You and who else? The LT70 cranked out a little over 1,200 board feet an hour at the Sawmill & Woodlot magazine Shoot-out last year. But that was with an experienced team, a separate edger, perfect yellow poplar logs, and they only maintained that cutting rate for less than half an hour. Running solo 10 hours a day with the kinds of logs you'd be using for pallet lumber, and edging the boards on the mill, 400 board feet per hour would be safer figure, after you've got 10,000 board feet sawing experience. How are you set for other equipment? Chain saws, tractor, bander, etc.?


----------



## missouriboy (May 18, 2012)

I getting ready to buy a 372xp and a used bobcat and i would buy logs and they will be pallet grade oak and cotton wood and i think they use hickory in some pallets and i can get that to and it will be me and my dad and maybe one other guy if we need help.


----------



## missouriboy (May 18, 2012)

What i don't understand about this site is everyone say you cant make money cutting pallet lumber or pallet cants but someone has to be making money doing it or there would be no pallets being made.
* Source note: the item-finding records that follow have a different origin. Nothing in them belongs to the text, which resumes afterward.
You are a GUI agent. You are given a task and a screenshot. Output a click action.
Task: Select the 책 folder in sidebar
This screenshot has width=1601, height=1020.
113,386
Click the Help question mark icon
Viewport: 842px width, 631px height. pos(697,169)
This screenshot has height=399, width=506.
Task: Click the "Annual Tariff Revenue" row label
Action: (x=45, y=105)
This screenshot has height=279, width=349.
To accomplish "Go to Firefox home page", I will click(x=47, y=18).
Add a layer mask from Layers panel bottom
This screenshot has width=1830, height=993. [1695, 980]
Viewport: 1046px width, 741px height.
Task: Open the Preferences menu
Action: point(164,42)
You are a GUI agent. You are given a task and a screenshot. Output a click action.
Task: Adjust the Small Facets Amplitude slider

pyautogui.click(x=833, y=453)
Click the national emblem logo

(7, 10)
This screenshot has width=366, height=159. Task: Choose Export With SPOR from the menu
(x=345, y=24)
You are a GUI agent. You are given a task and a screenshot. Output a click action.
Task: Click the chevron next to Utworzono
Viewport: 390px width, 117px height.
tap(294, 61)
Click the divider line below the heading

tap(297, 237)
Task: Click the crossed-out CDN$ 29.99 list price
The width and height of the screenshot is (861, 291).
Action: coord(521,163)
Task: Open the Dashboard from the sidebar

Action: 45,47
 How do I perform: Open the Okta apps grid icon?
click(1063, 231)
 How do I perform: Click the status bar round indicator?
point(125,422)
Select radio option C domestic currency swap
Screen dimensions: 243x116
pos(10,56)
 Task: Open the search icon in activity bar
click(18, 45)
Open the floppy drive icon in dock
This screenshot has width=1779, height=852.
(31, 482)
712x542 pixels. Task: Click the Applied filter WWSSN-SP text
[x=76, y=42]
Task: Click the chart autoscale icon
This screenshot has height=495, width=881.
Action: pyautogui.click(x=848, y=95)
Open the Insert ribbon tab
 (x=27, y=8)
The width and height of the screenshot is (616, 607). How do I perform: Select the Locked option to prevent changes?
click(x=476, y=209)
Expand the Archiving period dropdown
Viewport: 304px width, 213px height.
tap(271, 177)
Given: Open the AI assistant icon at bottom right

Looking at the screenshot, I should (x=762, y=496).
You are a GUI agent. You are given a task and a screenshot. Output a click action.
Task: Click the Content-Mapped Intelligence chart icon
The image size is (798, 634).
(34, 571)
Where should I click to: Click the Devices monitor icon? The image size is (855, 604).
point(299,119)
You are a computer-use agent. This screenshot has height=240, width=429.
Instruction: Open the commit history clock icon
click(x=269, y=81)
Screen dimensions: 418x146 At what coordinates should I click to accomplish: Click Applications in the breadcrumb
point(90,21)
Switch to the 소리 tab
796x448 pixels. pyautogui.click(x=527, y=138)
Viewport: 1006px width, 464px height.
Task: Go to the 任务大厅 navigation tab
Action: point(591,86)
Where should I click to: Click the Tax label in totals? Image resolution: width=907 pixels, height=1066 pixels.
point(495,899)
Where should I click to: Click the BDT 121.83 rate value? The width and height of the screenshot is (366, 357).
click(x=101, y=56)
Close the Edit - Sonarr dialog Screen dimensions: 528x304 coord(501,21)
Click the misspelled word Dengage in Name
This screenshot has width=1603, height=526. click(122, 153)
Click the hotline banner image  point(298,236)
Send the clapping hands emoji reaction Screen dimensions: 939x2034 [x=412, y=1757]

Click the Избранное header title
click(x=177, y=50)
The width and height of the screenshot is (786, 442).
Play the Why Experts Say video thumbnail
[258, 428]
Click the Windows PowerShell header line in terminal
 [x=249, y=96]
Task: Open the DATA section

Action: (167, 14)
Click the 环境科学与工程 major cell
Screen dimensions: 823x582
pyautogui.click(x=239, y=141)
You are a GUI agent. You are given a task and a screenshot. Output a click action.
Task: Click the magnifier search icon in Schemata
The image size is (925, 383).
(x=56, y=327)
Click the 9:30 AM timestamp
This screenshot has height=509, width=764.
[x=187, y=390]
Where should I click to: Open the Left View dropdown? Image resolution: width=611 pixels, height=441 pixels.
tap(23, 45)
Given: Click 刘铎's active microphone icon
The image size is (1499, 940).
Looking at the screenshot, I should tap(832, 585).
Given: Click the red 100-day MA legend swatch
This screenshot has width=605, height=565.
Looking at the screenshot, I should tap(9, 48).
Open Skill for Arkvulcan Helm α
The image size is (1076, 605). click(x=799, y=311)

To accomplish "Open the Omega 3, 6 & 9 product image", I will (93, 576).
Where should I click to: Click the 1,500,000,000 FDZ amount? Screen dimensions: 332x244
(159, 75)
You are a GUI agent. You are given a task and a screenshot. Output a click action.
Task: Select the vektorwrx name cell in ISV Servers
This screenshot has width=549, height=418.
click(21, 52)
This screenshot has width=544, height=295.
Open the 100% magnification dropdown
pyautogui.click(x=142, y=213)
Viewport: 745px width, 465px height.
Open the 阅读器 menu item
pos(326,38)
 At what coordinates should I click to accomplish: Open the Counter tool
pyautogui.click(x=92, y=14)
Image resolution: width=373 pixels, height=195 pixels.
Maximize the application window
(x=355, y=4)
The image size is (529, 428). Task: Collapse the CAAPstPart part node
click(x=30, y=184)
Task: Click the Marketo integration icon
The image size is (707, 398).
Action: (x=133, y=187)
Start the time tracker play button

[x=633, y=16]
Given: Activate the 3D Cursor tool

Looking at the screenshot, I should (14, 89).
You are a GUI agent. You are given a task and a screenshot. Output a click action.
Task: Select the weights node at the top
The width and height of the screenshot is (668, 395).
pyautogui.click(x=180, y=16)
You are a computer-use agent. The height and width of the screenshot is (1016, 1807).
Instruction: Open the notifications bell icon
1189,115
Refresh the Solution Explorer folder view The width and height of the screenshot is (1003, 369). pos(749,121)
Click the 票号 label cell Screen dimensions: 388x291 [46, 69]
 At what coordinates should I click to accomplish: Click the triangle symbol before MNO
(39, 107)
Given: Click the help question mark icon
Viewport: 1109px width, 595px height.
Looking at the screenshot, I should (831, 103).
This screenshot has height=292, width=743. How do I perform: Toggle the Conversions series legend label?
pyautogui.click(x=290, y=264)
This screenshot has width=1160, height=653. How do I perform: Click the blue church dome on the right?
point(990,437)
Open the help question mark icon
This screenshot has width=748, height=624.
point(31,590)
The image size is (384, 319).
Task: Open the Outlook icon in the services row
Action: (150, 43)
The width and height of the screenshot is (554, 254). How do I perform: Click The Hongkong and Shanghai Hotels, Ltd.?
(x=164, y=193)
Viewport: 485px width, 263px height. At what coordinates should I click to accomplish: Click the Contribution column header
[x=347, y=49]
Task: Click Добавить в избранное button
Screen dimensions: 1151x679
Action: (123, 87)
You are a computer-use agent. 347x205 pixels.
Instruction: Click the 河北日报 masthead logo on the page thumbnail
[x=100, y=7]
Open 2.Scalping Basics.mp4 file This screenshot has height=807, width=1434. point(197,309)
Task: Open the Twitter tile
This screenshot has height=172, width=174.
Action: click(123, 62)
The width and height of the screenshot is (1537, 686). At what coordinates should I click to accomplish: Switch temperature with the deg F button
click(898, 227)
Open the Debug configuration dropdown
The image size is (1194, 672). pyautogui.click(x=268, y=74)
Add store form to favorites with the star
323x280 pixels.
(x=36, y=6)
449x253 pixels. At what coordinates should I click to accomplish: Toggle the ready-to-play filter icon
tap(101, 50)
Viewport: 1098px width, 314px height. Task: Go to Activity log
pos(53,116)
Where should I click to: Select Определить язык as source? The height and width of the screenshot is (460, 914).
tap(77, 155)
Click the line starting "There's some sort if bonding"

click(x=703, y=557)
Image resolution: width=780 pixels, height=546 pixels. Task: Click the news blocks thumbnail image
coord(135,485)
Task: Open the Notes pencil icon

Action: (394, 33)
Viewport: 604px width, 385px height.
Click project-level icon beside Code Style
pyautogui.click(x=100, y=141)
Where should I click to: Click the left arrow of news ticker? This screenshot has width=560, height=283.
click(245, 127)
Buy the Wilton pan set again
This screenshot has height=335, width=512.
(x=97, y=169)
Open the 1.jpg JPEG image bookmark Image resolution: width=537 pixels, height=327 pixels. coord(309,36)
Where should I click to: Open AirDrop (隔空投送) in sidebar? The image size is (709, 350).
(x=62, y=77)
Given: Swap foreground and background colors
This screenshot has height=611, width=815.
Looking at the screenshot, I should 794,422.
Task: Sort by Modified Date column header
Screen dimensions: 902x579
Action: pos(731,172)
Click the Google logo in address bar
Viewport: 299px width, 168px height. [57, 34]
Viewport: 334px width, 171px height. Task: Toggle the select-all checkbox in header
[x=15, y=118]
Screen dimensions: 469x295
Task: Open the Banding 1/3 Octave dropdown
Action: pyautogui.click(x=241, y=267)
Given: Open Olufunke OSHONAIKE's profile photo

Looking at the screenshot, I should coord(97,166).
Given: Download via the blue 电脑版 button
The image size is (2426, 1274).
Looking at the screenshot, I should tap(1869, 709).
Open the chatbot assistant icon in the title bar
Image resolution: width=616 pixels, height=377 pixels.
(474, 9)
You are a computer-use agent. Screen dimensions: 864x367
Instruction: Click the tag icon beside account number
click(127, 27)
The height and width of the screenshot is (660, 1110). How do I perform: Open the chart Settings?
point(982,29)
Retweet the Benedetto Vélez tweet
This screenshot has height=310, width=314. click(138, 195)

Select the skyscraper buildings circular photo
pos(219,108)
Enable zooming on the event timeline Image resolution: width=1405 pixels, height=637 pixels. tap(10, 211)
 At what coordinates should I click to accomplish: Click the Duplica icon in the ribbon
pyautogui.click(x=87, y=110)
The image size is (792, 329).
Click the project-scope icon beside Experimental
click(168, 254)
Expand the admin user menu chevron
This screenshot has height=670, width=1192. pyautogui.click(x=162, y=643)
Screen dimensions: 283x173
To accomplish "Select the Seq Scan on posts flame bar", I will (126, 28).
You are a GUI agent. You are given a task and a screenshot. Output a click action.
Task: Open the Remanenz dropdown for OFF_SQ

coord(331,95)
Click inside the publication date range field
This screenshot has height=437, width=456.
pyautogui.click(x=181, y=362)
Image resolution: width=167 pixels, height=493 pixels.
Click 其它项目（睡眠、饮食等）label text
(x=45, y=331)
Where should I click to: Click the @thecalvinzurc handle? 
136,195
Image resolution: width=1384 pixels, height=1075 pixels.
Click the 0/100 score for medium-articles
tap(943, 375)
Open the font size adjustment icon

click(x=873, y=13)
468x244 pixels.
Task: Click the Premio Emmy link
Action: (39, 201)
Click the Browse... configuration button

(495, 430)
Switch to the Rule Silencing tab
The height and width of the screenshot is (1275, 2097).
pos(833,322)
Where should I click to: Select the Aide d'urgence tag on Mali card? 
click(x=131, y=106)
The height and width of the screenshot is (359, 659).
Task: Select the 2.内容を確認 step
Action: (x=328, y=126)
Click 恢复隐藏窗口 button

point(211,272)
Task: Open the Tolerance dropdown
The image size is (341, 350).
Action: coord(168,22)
And i will make my own pallets to once i get up and going


----------



## Sawyer Rob (May 19, 2012)

missouriboy said:


> What i don't understand about this site is everyone say you cant make money cutting pallet lumber or pallet cants but someone has to be making money doing it or there would be no pallets being made. And i will make my own pallets to once i get up and going



Who is "everyone"? I'd like to read the other post...

SR


----------



## Dave Boyt (May 19, 2012)

You are exactly right. Some people do make money making pallets. They are generally pretty big high-production operations with specialized machinery and hire immigrants for as little as they can pay them. Do you plan to build the pallets, too?

Look into building custom and odd-size pallets that the big boys don't want to fool with.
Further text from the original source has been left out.